Secara metodologis, Kelompok Kerja (Pokja) Data Pangan di Forum Masyarakat Statistik (FMS) juga sedang me-review metode seleksi sampel segmen sawah yang diukur lebih lanjut. Pada prinsipnya, penarikan sampel secara titik pasti berbeda dengan penarikan sampel secara busur dan secara garis, karena algoritmanya juga berbeda.

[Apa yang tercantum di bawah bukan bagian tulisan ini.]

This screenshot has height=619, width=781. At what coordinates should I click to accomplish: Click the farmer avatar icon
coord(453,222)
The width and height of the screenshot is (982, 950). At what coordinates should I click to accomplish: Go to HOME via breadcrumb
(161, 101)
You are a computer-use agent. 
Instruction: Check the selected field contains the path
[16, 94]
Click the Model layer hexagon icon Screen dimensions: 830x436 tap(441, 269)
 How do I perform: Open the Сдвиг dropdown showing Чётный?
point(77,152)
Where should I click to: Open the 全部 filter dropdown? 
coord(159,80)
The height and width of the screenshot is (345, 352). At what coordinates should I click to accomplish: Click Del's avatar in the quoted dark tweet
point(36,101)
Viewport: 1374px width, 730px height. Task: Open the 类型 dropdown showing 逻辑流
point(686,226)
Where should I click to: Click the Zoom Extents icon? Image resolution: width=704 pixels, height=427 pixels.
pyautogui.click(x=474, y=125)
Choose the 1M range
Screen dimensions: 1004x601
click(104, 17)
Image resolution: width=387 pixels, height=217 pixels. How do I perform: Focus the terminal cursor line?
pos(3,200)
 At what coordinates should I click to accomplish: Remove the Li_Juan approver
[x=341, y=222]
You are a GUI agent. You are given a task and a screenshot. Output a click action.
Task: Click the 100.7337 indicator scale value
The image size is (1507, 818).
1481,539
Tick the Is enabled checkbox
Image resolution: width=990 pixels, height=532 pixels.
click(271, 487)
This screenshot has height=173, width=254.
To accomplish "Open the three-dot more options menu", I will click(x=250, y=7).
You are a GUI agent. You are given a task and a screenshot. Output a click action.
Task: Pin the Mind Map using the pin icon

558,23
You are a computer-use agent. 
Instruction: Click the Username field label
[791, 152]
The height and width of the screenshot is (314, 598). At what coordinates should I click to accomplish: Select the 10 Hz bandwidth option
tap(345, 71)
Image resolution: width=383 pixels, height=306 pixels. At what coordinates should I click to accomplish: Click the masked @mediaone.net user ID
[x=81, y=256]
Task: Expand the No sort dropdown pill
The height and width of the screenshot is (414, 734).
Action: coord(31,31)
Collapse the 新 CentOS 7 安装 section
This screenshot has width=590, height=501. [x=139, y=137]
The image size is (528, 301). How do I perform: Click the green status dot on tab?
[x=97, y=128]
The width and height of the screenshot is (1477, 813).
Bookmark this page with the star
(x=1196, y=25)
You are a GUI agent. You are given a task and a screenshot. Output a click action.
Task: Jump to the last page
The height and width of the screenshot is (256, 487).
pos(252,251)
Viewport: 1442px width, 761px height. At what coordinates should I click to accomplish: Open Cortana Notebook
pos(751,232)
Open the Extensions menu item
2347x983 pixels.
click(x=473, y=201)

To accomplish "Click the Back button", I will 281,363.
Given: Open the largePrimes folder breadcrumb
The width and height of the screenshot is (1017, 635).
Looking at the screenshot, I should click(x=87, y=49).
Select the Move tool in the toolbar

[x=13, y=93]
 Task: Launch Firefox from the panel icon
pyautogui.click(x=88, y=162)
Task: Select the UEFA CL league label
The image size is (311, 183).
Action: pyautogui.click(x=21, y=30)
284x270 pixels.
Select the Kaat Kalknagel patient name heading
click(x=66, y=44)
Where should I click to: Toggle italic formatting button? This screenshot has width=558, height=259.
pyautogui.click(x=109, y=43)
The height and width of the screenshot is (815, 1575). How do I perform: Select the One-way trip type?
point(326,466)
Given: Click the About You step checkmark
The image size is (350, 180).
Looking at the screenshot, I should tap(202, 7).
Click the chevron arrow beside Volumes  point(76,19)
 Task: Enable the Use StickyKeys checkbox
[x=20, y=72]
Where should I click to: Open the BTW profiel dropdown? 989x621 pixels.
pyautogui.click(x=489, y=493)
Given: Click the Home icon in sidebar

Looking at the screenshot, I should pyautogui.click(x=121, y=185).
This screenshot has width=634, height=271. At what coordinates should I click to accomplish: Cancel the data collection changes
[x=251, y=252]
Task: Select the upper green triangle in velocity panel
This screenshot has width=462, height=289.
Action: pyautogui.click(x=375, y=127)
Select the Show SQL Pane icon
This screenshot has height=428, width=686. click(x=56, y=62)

Metode pelaporan fase pertumbuhan padi menggunakan telepon pintar Android secara real-time oleh petugas lapangan kepada server KSA di BPS tampak cukup akurat. Akan tetapi, sampel segmen sawah dan metode pengukuran sampel produksi secara ubinan mungkin saja masih mengandung bias secara metodologis.

Empiris-kebijakan
Pada periode 2018-2019 itu, pemerintah masih gencar melaksanakan upaya khusus peningkatan produksi padi, jagung dan kedelai (upsus pajale). Hampir semua jajaran birokrasi pertanian di seluruh Indonesia ditarget untuk meningkatkan luas tambah tanam (LTT) padi, jagung, dan kedelai. Peningkatan LTT tanpa perbaikan sistem produksi atau budi daya pertanian yang baik (GAP) jelas menurunkan produktivitas.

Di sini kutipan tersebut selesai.